> ACTION ITEM: Retype the data that follows, keeping every character the same.
INPUT Block Start
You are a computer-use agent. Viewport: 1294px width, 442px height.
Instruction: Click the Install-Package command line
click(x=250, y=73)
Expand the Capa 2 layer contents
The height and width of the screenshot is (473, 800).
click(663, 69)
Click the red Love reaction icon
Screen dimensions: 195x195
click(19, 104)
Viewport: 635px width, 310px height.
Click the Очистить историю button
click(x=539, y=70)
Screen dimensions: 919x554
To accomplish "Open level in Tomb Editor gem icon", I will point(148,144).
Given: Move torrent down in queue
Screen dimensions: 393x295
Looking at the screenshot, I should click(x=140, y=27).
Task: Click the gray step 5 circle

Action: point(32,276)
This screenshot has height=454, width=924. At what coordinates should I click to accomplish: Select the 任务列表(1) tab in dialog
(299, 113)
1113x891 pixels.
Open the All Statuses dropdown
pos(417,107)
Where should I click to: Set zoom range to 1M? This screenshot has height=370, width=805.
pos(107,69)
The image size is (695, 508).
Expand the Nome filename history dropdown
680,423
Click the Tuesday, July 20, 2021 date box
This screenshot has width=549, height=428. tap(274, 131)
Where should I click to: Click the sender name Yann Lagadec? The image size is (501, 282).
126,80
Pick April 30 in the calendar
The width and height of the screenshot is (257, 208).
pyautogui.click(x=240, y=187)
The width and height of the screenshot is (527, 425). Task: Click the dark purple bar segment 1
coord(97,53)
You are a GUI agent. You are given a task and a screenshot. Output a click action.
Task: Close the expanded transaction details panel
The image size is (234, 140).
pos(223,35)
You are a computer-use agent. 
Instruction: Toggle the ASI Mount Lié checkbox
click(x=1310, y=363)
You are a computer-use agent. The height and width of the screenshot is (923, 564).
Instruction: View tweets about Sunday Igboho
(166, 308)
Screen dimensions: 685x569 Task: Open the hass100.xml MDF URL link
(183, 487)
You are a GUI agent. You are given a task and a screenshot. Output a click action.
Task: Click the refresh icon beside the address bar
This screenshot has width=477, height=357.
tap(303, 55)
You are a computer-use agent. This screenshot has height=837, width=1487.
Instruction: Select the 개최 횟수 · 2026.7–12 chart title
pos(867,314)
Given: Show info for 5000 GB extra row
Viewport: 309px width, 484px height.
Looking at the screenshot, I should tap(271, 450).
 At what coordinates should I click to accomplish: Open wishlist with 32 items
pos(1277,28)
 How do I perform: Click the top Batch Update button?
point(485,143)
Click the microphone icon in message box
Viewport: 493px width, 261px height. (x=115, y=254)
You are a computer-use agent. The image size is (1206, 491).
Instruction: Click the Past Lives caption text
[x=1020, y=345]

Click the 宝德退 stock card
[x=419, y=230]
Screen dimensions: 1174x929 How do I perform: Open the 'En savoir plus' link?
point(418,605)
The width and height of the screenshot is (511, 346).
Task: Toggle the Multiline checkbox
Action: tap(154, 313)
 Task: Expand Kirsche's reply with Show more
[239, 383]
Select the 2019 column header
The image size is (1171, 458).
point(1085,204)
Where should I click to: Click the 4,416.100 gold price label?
INPUT Block End
> WRITTEN SOLUTION:
You are a computer-use agent. Viewport: 1294px width, 442px height.
Instruction: Click the Install-Package command line
click(x=250, y=73)
Expand the Capa 2 layer contents
The height and width of the screenshot is (473, 800).
click(663, 69)
Click the red Love reaction icon
Screen dimensions: 195x195
click(19, 104)
Viewport: 635px width, 310px height.
Click the Очистить историю button
click(x=539, y=70)
Screen dimensions: 919x554
To accomplish "Open level in Tomb Editor gem icon", I will point(148,144).
Given: Move torrent down in queue
Screen dimensions: 393x295
Looking at the screenshot, I should click(x=140, y=27).
Task: Click the gray step 5 circle

Action: point(32,276)
This screenshot has height=454, width=924. At what coordinates should I click to accomplish: Select the 任务列表(1) tab in dialog
(299, 113)
1113x891 pixels.
Open the All Statuses dropdown
pos(417,107)
Where should I click to: Set zoom range to 1M? This screenshot has height=370, width=805.
pos(107,69)
The image size is (695, 508).
Expand the Nome filename history dropdown
680,423
Click the Tuesday, July 20, 2021 date box
This screenshot has width=549, height=428. tap(274, 131)
Where should I click to: Click the sender name Yann Lagadec? The image size is (501, 282).
126,80
Pick April 30 in the calendar
The width and height of the screenshot is (257, 208).
pyautogui.click(x=240, y=187)
The width and height of the screenshot is (527, 425). Task: Click the dark purple bar segment 1
coord(97,53)
You are a GUI agent. You are given a task and a screenshot. Output a click action.
Task: Close the expanded transaction details panel
The image size is (234, 140).
pos(223,35)
You are a computer-use agent. 
Instruction: Toggle the ASI Mount Lié checkbox
click(x=1310, y=363)
You are a computer-use agent. The height and width of the screenshot is (923, 564).
Instruction: View tweets about Sunday Igboho
(166, 308)
Screen dimensions: 685x569 Task: Open the hass100.xml MDF URL link
(183, 487)
You are a GUI agent. You are given a task and a screenshot. Output a click action.
Task: Click the refresh icon beside the address bar
This screenshot has width=477, height=357.
tap(303, 55)
You are a computer-use agent. This screenshot has height=837, width=1487.
Instruction: Select the 개최 횟수 · 2026.7–12 chart title
pos(867,314)
Given: Show info for 5000 GB extra row
Viewport: 309px width, 484px height.
Looking at the screenshot, I should tap(271, 450).
 At what coordinates should I click to accomplish: Open wishlist with 32 items
pos(1277,28)
 How do I perform: Click the top Batch Update button?
point(485,143)
Click the microphone icon in message box
Viewport: 493px width, 261px height. (x=115, y=254)
You are a computer-use agent. The image size is (1206, 491).
Instruction: Click the Past Lives caption text
[x=1020, y=345]

Click the 宝德退 stock card
[x=419, y=230]
Screen dimensions: 1174x929 How do I perform: Open the 'En savoir plus' link?
point(418,605)
The width and height of the screenshot is (511, 346).
Task: Toggle the Multiline checkbox
Action: tap(154, 313)
 Task: Expand Kirsche's reply with Show more
[239, 383]
Select the 2019 column header
The image size is (1171, 458).
point(1085,204)
Where should I click to: Click the 4,416.100 gold price label?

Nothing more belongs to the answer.